Now, the habit of attaching an historic struggly narrative to every single major women’s sporting occasion, rather than focussing on the day that’s in it, is usually enough to leave you extracting every strand of hair from your head, but it was grand on this day, the anniversary making the wander down memory lane forgivable.

Guests of honour at Wembley were Lesley Lloyd (Southampton) and Elsie Cook (Stewarton Thistle), the captains for the very first women’s FA Cup final back in 1971, the BBC’s Jo Currie reminding Lesley that her pre-match meal that day was a cheese and pickle sandwich.

Not everyone appreciated their footballing efforts. “I just can’t live with the idea of girls playing football or taking part in any of the physical contact sports,” said Frank Bough in an old clip the Beeb dug out for the day. “Am I just so out of date,” he asked Bob Wilson. “Yes,” he replied, “I think so.”

Poor old Frank had his troubles in later life, not least when he was spotted emerging from a ‘dungeon orgy’, like you do, so his inability to live with girls playing football proved to be the least of his problems.

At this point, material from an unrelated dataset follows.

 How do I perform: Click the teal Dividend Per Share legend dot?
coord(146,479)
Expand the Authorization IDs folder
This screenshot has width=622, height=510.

Fara Williams, pundit for the day alongside Alex Scott, chuckled. “How far we’ve come,” she said, but it’s only two years since she won her 172nd cap for England, having spent seven of her 18 years playing for her country as a homeless person, leaving World Cup and European Championship camps wondering if she’d be able to find a hostel that night to give her a roof over her head.

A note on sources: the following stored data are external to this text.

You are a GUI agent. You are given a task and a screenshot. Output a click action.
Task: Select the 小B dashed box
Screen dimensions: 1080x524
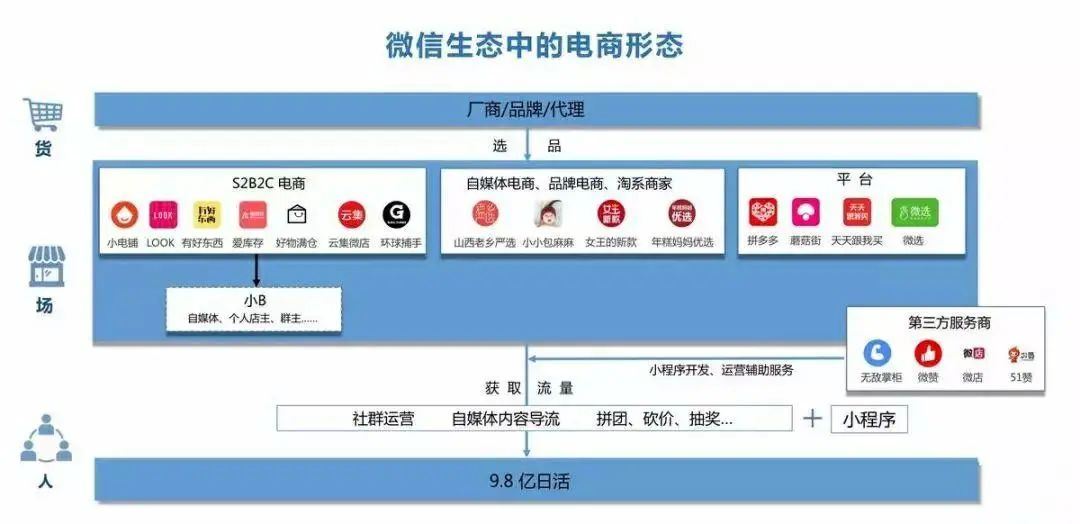[253, 309]
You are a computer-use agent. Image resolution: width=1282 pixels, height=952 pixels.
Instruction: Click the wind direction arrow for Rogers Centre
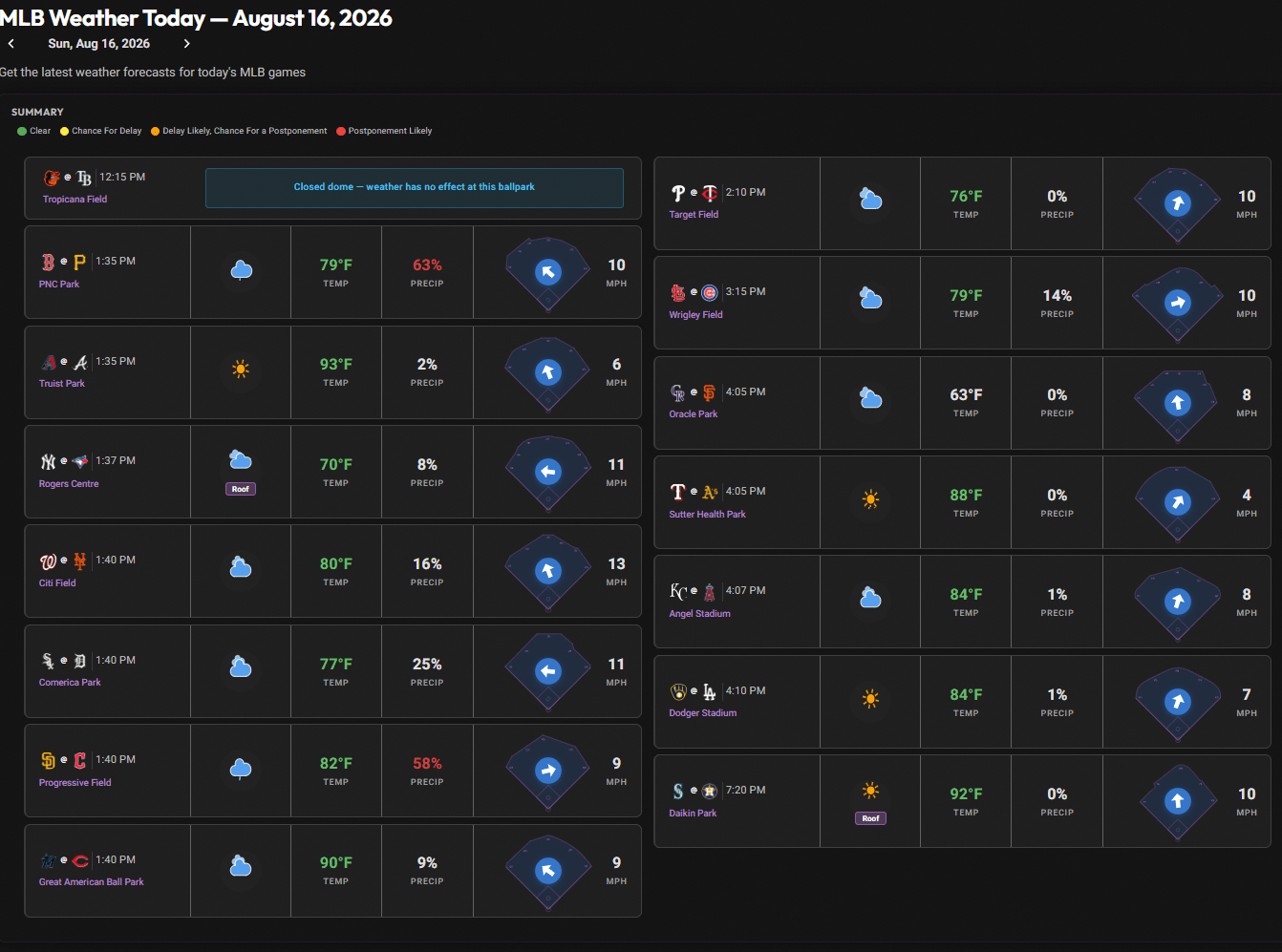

She didn’t tell any of her teammates about her struggle, one that was caused by a family break-up, Williams feeling nothing but shame and embarrassment about her situation. Some story. One you’d like to think women’s football would never allow happen again, making the Fara Williams of this world comfortable enough to reach out and receive all the help they need.

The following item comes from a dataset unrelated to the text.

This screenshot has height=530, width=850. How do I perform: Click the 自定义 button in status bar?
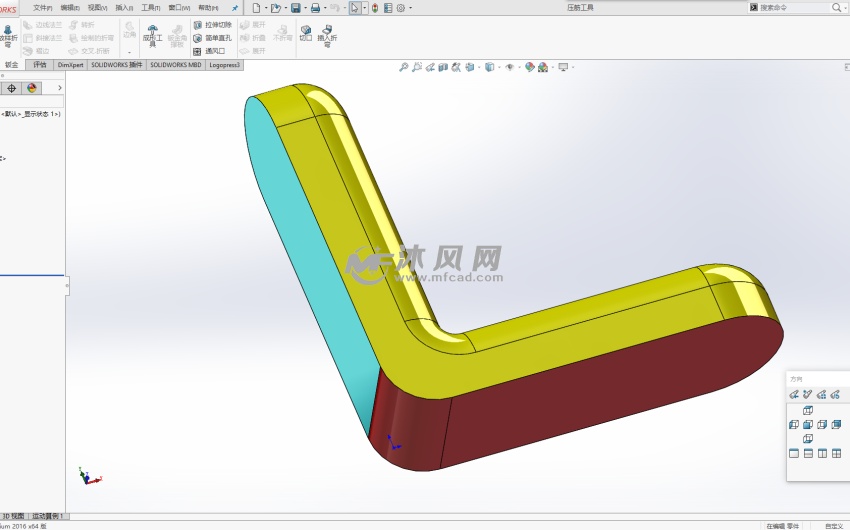833,525
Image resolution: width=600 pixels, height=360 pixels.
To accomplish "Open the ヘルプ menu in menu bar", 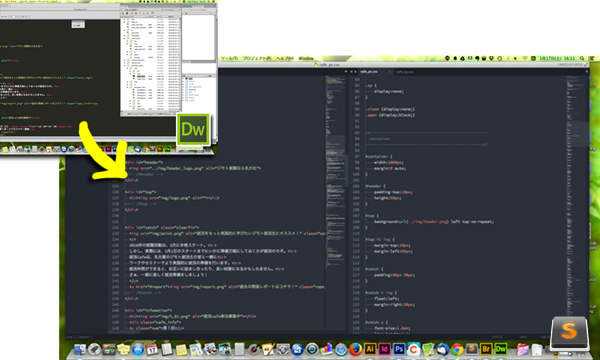I will (285, 59).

No bitterness from her though, Chelsea’s 3-0 throttling of Arsenal - they should, quite literally, have won by three times that margin - in front of a crowd of 40,942, leaving her buzzing, her being a Chelsea fan.

Up to Partick Thistle’s Firhill Stadium where Celtic - with Tyler Toland and Izzy Atkinson in their ranks - were taking on Glasgow City - managed by Eileen Gleeson, their squad including Claire Walsh, Niamh Farrelly, Aoife Colvill and Clare Shine - in the League Cup Final.

It was zero degrees come half-time, which might have accounted for the teeth of the little lad and girl the camera picks out, with shamrocks painted on their cheeks, chattering so violently the richter scale might well have been triggered.

Celtic had people from Scotland, the United States, Australia, China, Ireland, Iceland, New Zealand and Canada in their squad, Glasgow including natives of Scotland, Ireland, Israel, South Africa, Portugal, Sweden, Costa Rica and England in theirs. And the commentary was two third Scots Gaelic, one third English, the happiest person come full-time the Spanish coach of winners Celtic.

Dizzy? Would ya stop.

“It’s a berry, berry magic day, we play unbeleebable,” said Fran Alonso of his team’s effort, which yielded their first trophy since 2010.

You can only hope they celebrated with more than a cheese and pickle sandwich. (Delicious and all as that sounds).